In the five-and-a-half years since the Great East Japan Earthquake, "steady progress" is being made in the decommissioning process and contaminated water management at the Fukushima Daiichi nuclear power plant, Hirotaka Ishihara, state minister of the cabinet office of Japan, told the International Atomic Energy Agency's 60th General Conference yesterday.
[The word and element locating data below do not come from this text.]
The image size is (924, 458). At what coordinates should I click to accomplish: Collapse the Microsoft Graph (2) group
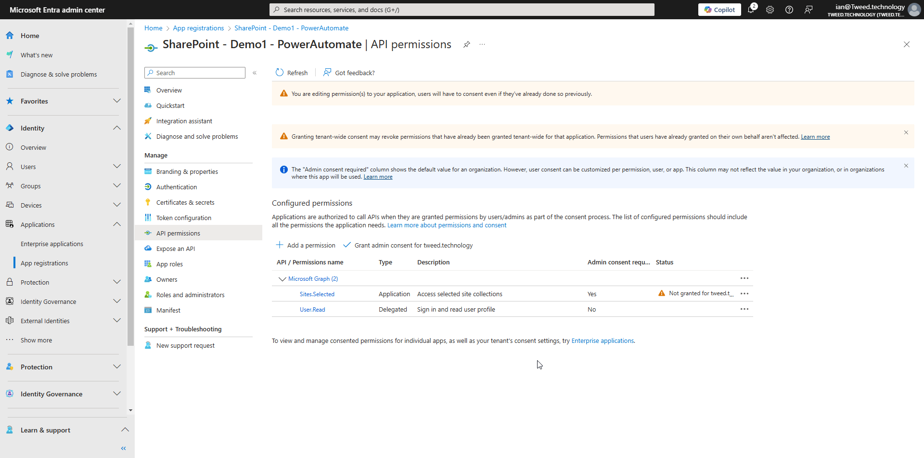(x=282, y=278)
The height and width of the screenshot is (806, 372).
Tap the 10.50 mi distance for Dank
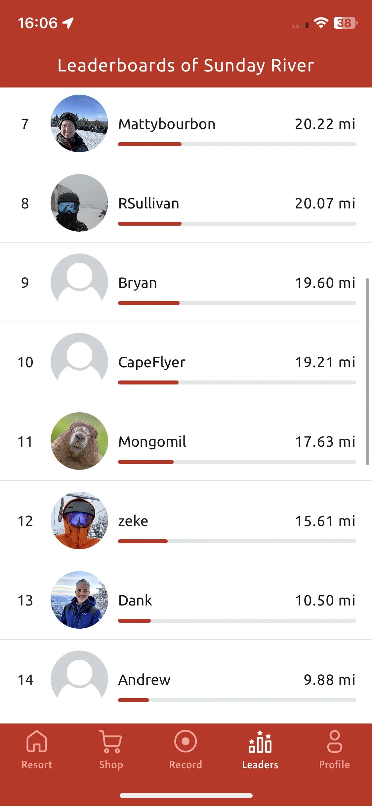click(x=325, y=601)
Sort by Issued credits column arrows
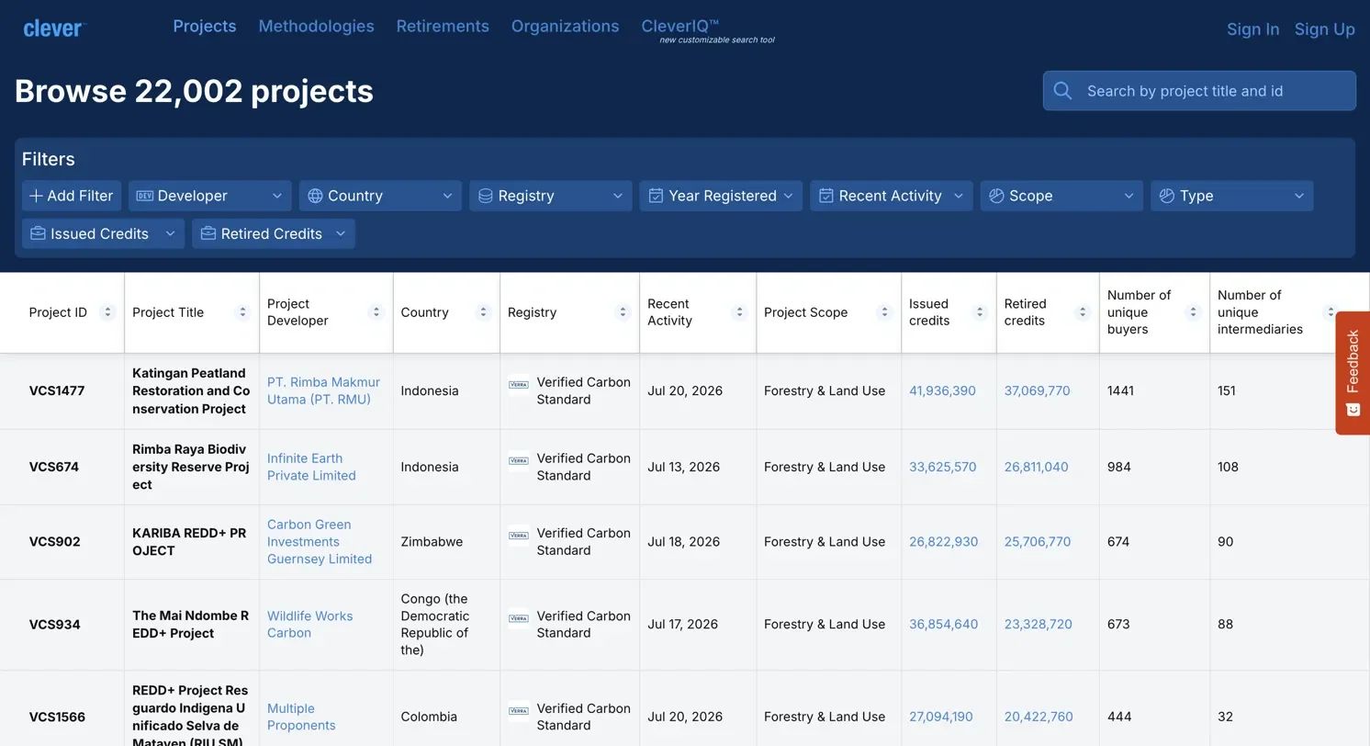Viewport: 1370px width, 746px height. 981,312
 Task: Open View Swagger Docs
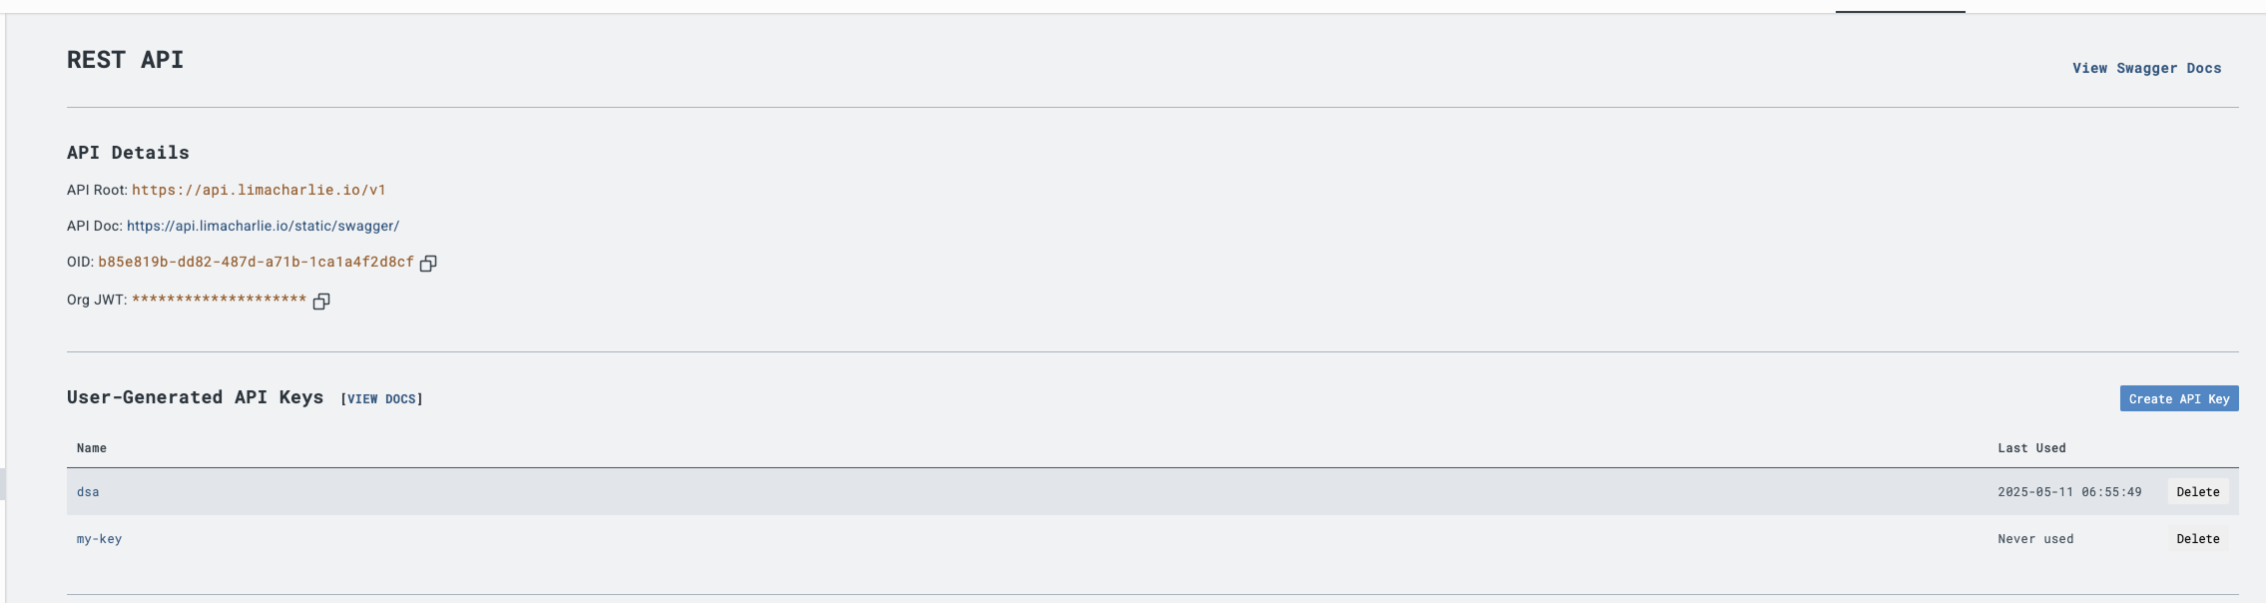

Decontamination and environmental remediation are "moving forward" and the evacuation zones are "growing smaller", Ishihara said.

Noting that in April this year, with support from the IAEA, Japan had organised the First International Forum on the Decommissioning of the Fukushima Daiichi Plant, Ishihara told delegates gathered in Vienna for the Agency's General Conference: "We will continue to move forward with the decommissioning and contaminated water management in a transparent way, visible to the world, and will also share with the international community the lessons learned from this accident."

He added: "We are also making ongoing efforts to ensure the safety of food produced in Japan. Recognizing that many countries have already lifted restrictions on food imports from Japan, we encourage the international community to implement import policies based on scientific evidence."

Nuclear energy is an important baseload power source in terms of stable supply, economic efficiency and greenhouse gas reduction, "as long as its safety is ensured", he said. "The government of Japan plans to restart nuclear reactors that satisfy the new regulatory requirements established after the nuclear accident at the Fukushima Daiichi plant, while working to achieve understanding with the host municipalities," he added.

Japan "firmly maintains the principle of not possessing plutonium without specific purposes", he stressed. "In this regard, Japan will steadily utilise its plutonium in light water reactors under vigorous IAEA safeguards, including unit 3 of the Ikata nuclear power plant, which was restarted in August. In accordance with this principle, Japan is making additional efforts to further increase transparency and confidence in its plutonium use, including measures such as the annual publication of The Status Report on Plutonium Management" and the May 2016 legislation aimed at reinforcing governance of reprocessing projects," he said.